Seit Darrells Abgang ging es mit dem Aktienkurs wieder klar aufwärts. Fabers Vorsicht könnte nun auch Anlass für Anleger gewesen sein, Kursgewinne mitzunehmen. Selbst im Verhältnis zum höheren erwarteten Firmengewinn seien die Aktien deutlich teurer gewesen als im zehnjährigen Durchschnitt, kommentierte die Bank Baader Helvea. Gegenwärtig gebe es für den Kurs mehr Risiken als Chancen.
Die Niederländerin Faber kommt wie seinerzeit Darrell nicht aus der Computer-, sondern aus der Konsumgüterbranche. Sie leitete zuletzt die Lebensmittelsparte von Unilever und hatte zuvor unter anderem, ähnlich wie Darrell, bei Procter & Gamble gearbeitet.
Wenn der Blick von aussen ein Faktor für den Erfolg von Logitech ist, stehen Fabers Chancen gut. Die internen Hausaufgaben sind gemacht: Die Kosten sind niedrig, der Cashflow ist hoch, Logitech ist schuldenfrei. Jetzt müssen nur die Kunden wieder mitspielen – doch der Wettbewerb bei Peripheriegeräten ist intensiv. Behaupten muss sich Logitech unter anderem gegen Microsoft, HP, Dell und Asus. Die UBS befürchtet auch eine stärkere Konkurrenz durch Apple, Sony und Cisco.

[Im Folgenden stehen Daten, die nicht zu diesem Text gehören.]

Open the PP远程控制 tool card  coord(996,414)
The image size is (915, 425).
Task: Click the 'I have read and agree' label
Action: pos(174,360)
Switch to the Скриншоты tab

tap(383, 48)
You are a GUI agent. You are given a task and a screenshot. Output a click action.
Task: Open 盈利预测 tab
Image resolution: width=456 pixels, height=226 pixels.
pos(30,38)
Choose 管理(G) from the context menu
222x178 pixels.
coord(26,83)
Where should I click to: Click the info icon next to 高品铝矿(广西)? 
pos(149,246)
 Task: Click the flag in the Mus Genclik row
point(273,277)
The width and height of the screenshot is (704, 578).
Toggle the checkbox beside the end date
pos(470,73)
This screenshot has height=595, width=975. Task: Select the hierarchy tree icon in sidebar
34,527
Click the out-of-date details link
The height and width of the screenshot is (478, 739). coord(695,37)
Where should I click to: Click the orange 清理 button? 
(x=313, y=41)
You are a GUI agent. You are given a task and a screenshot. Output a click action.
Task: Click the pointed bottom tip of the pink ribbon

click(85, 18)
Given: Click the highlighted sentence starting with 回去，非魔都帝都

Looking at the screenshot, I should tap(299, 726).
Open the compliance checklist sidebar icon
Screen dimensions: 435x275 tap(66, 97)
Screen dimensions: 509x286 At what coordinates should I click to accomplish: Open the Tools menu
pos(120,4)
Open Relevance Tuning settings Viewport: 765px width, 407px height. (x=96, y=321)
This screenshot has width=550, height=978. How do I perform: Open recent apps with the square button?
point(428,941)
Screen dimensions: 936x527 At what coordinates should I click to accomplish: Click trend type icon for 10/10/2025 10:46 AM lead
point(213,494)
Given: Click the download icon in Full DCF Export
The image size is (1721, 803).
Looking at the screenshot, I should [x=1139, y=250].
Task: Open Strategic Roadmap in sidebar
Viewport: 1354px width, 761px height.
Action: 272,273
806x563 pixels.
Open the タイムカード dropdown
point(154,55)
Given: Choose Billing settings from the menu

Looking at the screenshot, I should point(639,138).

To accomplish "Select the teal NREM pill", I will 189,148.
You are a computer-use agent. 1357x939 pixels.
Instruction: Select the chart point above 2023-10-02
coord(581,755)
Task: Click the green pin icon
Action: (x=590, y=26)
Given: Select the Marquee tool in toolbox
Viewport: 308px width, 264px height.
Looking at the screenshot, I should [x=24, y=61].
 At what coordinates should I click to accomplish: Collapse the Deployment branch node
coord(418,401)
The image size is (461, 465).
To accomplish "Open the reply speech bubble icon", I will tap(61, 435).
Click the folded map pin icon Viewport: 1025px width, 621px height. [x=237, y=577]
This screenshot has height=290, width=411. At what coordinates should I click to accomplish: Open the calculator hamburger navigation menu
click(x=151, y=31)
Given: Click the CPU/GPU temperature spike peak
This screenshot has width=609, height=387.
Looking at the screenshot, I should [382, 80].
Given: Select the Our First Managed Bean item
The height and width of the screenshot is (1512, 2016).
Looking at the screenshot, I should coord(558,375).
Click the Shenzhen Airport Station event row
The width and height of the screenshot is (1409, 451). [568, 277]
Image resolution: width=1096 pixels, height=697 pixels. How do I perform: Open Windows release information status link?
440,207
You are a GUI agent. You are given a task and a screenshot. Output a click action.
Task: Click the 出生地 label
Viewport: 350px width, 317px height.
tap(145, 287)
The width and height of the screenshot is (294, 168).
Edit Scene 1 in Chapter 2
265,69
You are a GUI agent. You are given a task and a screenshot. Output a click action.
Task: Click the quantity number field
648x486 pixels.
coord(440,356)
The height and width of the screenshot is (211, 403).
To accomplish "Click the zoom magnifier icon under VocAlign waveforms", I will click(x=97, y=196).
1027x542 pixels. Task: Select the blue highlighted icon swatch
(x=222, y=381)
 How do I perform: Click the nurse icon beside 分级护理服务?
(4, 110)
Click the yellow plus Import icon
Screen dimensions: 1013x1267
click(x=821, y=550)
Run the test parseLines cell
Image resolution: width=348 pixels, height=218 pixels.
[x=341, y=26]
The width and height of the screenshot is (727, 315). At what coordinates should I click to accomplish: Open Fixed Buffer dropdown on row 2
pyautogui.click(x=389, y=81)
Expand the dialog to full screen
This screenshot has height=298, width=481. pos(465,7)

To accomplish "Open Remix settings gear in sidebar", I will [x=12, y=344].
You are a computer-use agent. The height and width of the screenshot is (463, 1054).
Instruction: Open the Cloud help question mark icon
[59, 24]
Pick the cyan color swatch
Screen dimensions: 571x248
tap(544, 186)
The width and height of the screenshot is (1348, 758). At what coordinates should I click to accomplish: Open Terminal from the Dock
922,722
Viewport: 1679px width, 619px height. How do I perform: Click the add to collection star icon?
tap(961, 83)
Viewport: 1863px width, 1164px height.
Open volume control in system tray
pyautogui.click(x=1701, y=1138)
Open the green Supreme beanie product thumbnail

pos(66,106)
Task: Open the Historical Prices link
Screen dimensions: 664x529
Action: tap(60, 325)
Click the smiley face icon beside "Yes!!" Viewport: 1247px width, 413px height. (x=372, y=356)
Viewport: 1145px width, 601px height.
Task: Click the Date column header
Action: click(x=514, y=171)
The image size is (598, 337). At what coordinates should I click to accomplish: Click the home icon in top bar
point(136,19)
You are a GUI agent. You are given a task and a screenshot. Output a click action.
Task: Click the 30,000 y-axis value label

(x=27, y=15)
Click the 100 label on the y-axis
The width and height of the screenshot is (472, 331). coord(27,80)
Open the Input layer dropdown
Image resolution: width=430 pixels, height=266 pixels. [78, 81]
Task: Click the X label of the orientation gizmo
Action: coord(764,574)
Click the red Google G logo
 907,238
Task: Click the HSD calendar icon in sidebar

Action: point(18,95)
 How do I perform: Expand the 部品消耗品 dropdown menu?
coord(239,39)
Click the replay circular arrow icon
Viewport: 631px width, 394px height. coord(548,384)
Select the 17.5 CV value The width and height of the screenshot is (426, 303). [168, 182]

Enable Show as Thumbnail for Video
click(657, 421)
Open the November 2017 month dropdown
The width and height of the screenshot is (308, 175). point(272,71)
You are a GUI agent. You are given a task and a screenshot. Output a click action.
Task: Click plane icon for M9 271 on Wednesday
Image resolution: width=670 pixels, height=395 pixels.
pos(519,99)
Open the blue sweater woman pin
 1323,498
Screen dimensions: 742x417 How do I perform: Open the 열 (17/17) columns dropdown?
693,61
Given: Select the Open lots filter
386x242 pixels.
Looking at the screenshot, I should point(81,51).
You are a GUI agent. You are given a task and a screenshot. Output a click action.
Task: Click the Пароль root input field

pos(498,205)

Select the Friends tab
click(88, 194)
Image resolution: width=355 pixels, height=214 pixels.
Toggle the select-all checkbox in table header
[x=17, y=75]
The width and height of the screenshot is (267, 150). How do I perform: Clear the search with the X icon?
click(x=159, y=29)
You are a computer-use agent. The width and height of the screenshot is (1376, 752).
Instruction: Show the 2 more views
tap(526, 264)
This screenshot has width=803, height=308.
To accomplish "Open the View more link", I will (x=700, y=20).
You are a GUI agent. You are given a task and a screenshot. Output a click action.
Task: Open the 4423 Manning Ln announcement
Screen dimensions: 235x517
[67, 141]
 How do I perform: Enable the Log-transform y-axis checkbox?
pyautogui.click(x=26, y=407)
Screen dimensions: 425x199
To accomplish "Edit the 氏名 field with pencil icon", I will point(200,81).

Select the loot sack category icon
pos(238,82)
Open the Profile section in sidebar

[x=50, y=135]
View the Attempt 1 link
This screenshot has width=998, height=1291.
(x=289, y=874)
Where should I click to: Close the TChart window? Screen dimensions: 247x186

Logitech sollte einen Preiskampf vermeiden
Traditionell ist Logitech stark bei Privatkunden. Gaming-Zubehör ist die wichtigste Produktgruppe. Aufgrund des hohen Wettbewerbs ist die Preissetzung entscheidend – ein Teil des guten Betriebsergebnisses im vergangenen Quartal geht darauf zurück, dass Logitech in den USA weniger Rabatte einräumen musste. Die Firma wird für ihre Designs gelobt. Faber muss dafür sorgen, dass es so bleibt, um nicht in einen Preiskampf hineingezogen zu werden.
Die Preise sind auch für viele Firmenkunden ein wichtiges Argument. Sie müssen genau abwägen, wofür sie ihr Geld ausgeben. Im Computerbereich haben Cybersicherheit und neuerdings oft auch künstliche Intelligenz Vorrang. Es müsse wohl zu einer umfassenden Erneuerung der installierten Hardware-Basis kommen, um Logitech zurück zu jährlichen Wachstumsraten von bis zu 10 Prozent zu verhelfen, kommentierte die Helvetische Bank.
Langfristig sei es logisch zu erwarten, dass jeder Konferenzraum mit Videoausrüstung ausgerüstet werde, sagte der Logitech-Finanzchef Chuck Boynton. Doch es sei nicht garantiert, dass dies schon im nächsten Jahr geschehe. Unternehmen wollten erst das richtige Modell für hybrides Arbeiten finden und ihren Bürobestand fixieren, bevor sie in mehr Konferenzsysteme investierten. Der Büroleerstand in den USA habe Ende 2023 ein Rekordniveau erreicht. Das klingt, als würde Logitech die operativen Zauberkünste noch eine Weile brauchen.